MATERIALS AND METHODS: This retrospective series review identifies 74 PHF surgically treated between January 2012 and December 2019. Patients were divided into two groups according to the surgical approach (DPA vs LTA). Demographic data, duration of surgery, radiological pre- and post-surgery parameters (greater tuberosity displacement and humeral head-shaft angle) were collected. The association between the surgical approach and the quality of fractures reduction was assessed.

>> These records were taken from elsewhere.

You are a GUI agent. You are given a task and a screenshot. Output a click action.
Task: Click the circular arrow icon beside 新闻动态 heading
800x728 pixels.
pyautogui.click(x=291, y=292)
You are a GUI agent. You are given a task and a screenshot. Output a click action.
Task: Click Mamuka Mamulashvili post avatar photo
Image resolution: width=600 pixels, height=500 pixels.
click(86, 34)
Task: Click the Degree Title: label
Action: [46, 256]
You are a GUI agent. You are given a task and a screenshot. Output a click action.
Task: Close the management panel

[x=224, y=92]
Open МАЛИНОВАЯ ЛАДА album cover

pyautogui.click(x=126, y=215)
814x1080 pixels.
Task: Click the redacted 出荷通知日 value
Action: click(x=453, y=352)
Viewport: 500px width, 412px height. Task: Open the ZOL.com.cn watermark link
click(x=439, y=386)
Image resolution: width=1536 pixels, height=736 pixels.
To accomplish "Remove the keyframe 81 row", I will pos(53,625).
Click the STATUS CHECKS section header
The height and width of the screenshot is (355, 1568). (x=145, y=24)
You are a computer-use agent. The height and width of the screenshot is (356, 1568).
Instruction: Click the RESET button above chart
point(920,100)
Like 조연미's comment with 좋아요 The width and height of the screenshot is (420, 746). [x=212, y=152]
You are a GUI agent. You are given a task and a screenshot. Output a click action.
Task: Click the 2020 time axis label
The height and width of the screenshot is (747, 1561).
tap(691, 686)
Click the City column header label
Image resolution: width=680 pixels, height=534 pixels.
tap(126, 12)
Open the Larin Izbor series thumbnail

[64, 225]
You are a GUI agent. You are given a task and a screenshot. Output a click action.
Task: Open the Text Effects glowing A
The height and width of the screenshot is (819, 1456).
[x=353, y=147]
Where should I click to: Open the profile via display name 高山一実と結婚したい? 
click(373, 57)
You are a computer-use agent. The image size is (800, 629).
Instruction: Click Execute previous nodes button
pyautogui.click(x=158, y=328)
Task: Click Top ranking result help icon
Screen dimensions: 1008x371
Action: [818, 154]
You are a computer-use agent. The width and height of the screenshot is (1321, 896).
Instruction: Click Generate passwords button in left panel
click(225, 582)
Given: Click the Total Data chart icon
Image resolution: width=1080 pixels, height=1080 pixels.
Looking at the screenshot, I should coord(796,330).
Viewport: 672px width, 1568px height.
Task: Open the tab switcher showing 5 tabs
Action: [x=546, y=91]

RESULTS: The use of LTA approach correlates with a better reduction of greater tuberosity displacements compare to DPA (63% in DPA vs 100% LTA). No significant association was found with the humeral head-shaft angle (restored in 89% of the patients in DPA and 86% in LTA group), and surgical times (range 40 - 210 minutes ± DS 33,56 for the DPA; range 45 - 170 minutes ± 29,60 for LTA).
CONCLUSIONS: The results of this radiological study suggest that PHF with significant displacement of the grater tuberosity could benefit from the adoption of a lateral transdeltoid approach for the ORIF procedure. Further studies are needed to confirm these findings.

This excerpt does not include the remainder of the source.